• _Records shown_
---------------
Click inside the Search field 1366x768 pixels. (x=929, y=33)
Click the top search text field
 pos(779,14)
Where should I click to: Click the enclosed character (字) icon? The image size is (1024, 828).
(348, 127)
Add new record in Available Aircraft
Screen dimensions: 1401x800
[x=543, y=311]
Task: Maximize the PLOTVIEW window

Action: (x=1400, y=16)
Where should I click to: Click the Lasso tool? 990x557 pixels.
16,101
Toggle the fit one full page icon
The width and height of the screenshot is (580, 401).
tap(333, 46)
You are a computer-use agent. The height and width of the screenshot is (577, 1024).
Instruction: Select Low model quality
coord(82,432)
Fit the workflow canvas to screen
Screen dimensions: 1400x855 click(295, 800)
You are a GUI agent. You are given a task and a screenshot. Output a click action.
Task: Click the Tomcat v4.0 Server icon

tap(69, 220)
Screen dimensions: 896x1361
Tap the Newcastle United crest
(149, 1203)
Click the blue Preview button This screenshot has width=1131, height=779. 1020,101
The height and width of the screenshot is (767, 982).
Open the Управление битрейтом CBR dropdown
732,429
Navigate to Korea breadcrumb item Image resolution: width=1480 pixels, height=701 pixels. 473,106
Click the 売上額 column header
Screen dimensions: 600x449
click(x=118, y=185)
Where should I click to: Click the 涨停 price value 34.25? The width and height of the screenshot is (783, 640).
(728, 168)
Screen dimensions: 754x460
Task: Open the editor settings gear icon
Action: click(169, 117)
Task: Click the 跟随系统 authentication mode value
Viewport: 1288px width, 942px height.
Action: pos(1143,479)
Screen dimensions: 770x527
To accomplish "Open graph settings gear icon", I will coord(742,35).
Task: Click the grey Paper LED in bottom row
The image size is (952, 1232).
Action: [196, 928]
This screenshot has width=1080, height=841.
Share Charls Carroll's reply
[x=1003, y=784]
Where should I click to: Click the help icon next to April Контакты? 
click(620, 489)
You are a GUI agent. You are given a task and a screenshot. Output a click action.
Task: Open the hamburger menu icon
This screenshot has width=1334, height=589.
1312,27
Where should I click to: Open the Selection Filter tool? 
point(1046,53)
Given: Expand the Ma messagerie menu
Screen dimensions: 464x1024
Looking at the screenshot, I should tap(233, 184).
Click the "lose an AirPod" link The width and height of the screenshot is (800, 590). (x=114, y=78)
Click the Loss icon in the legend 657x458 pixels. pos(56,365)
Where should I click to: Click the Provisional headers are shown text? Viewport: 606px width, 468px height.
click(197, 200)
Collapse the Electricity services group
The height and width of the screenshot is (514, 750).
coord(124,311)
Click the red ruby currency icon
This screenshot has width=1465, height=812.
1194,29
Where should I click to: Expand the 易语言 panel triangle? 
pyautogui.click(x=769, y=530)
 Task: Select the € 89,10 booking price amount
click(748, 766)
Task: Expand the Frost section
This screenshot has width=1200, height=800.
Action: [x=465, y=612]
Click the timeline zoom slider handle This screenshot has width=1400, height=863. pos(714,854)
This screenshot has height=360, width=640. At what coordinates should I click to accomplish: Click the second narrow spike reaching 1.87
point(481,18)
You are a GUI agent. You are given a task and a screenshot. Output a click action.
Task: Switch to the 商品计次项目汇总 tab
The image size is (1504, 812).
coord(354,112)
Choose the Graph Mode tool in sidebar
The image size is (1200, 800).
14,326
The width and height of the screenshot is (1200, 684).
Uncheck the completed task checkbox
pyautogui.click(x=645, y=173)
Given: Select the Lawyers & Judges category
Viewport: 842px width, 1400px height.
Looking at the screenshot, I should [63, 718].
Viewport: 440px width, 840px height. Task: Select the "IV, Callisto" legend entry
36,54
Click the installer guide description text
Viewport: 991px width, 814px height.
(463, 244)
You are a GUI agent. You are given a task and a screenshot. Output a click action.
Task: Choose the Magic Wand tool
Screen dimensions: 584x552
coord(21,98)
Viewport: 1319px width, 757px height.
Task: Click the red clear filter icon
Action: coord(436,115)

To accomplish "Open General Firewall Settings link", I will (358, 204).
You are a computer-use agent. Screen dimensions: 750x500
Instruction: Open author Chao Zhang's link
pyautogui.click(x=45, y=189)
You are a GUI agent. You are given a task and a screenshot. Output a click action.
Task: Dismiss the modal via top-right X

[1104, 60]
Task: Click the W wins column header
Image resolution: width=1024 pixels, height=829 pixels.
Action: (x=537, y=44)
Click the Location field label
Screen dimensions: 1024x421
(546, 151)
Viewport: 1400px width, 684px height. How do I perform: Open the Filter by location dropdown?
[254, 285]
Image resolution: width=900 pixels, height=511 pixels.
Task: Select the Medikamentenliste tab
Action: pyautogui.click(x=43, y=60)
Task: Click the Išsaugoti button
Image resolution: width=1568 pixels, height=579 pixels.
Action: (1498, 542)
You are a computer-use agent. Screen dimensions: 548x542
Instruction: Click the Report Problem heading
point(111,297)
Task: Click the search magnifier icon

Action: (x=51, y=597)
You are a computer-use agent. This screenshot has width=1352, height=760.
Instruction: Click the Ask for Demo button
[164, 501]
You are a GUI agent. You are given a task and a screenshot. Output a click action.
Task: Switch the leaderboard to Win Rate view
---------------
Please be sure to repeat every entry exactly.

• _Written response_
Click inside the Search field 1366x768 pixels. (x=929, y=33)
Click the top search text field
 pos(779,14)
Where should I click to: Click the enclosed character (字) icon? The image size is (1024, 828).
(348, 127)
Add new record in Available Aircraft
Screen dimensions: 1401x800
[x=543, y=311]
Task: Maximize the PLOTVIEW window

Action: (x=1400, y=16)
Where should I click to: Click the Lasso tool? 990x557 pixels.
16,101
Toggle the fit one full page icon
The width and height of the screenshot is (580, 401).
tap(333, 46)
You are a computer-use agent. The height and width of the screenshot is (577, 1024).
Instruction: Select Low model quality
coord(82,432)
Fit the workflow canvas to screen
Screen dimensions: 1400x855 click(295, 800)
You are a GUI agent. You are given a task and a screenshot. Output a click action.
Task: Click the Tomcat v4.0 Server icon

tap(69, 220)
Screen dimensions: 896x1361
Tap the Newcastle United crest
(149, 1203)
Click the blue Preview button This screenshot has width=1131, height=779. 1020,101
The height and width of the screenshot is (767, 982).
Open the Управление битрейтом CBR dropdown
732,429
Navigate to Korea breadcrumb item Image resolution: width=1480 pixels, height=701 pixels. 473,106
Click the 売上額 column header
Screen dimensions: 600x449
click(x=118, y=185)
Where should I click to: Click the 涨停 price value 34.25? The width and height of the screenshot is (783, 640).
(728, 168)
Screen dimensions: 754x460
Task: Open the editor settings gear icon
Action: click(169, 117)
Task: Click the 跟随系统 authentication mode value
Viewport: 1288px width, 942px height.
Action: pos(1143,479)
Screen dimensions: 770x527
To accomplish "Open graph settings gear icon", I will coord(742,35).
Task: Click the grey Paper LED in bottom row
The image size is (952, 1232).
Action: [196, 928]
This screenshot has width=1080, height=841.
Share Charls Carroll's reply
[x=1003, y=784]
Where should I click to: Click the help icon next to April Контакты? 
click(620, 489)
You are a GUI agent. You are given a task and a screenshot. Output a click action.
Task: Open the hamburger menu icon
This screenshot has width=1334, height=589.
1312,27
Where should I click to: Open the Selection Filter tool? 
point(1046,53)
Given: Expand the Ma messagerie menu
Screen dimensions: 464x1024
Looking at the screenshot, I should tap(233, 184).
Click the "lose an AirPod" link The width and height of the screenshot is (800, 590). (x=114, y=78)
Click the Loss icon in the legend 657x458 pixels. pos(56,365)
Where should I click to: Click the Provisional headers are shown text? Viewport: 606px width, 468px height.
click(197, 200)
Collapse the Electricity services group
The height and width of the screenshot is (514, 750).
coord(124,311)
Click the red ruby currency icon
This screenshot has width=1465, height=812.
1194,29
Where should I click to: Expand the 易语言 panel triangle? 
pyautogui.click(x=769, y=530)
 Task: Select the € 89,10 booking price amount
click(748, 766)
Task: Expand the Frost section
This screenshot has width=1200, height=800.
Action: [x=465, y=612]
Click the timeline zoom slider handle This screenshot has width=1400, height=863. pos(714,854)
This screenshot has height=360, width=640. At what coordinates should I click to accomplish: Click the second narrow spike reaching 1.87
point(481,18)
You are a GUI agent. You are given a task and a screenshot. Output a click action.
Task: Switch to the 商品计次项目汇总 tab
The image size is (1504, 812).
coord(354,112)
Choose the Graph Mode tool in sidebar
The image size is (1200, 800).
14,326
The width and height of the screenshot is (1200, 684).
Uncheck the completed task checkbox
pyautogui.click(x=645, y=173)
Given: Select the Lawyers & Judges category
Viewport: 842px width, 1400px height.
Looking at the screenshot, I should [63, 718].
Viewport: 440px width, 840px height. Task: Select the "IV, Callisto" legend entry
36,54
Click the installer guide description text
Viewport: 991px width, 814px height.
(463, 244)
You are a GUI agent. You are given a task and a screenshot. Output a click action.
Task: Choose the Magic Wand tool
Screen dimensions: 584x552
coord(21,98)
Viewport: 1319px width, 757px height.
Task: Click the red clear filter icon
Action: coord(436,115)

To accomplish "Open General Firewall Settings link", I will (358, 204).
You are a computer-use agent. Screen dimensions: 750x500
Instruction: Open author Chao Zhang's link
pyautogui.click(x=45, y=189)
You are a GUI agent. You are given a task and a screenshot. Output a click action.
Task: Dismiss the modal via top-right X

[1104, 60]
Task: Click the W wins column header
Image resolution: width=1024 pixels, height=829 pixels.
Action: (x=537, y=44)
Click the Location field label
Screen dimensions: 1024x421
(546, 151)
Viewport: 1400px width, 684px height. How do I perform: Open the Filter by location dropdown?
[254, 285]
Image resolution: width=900 pixels, height=511 pixels.
Task: Select the Medikamentenliste tab
Action: pyautogui.click(x=43, y=60)
Task: Click the Išsaugoti button
Image resolution: width=1568 pixels, height=579 pixels.
Action: (1498, 542)
You are a computer-use agent. Screen dimensions: 548x542
Instruction: Click the Report Problem heading
point(111,297)
Task: Click the search magnifier icon

Action: (x=51, y=597)
You are a computer-use agent. This screenshot has width=1352, height=760.
Instruction: Click the Ask for Demo button
[164, 501]
You are a GUI agent. You are given a task and a screenshot. Output a click action.
Task: Switch the leaderboard to Win Rate view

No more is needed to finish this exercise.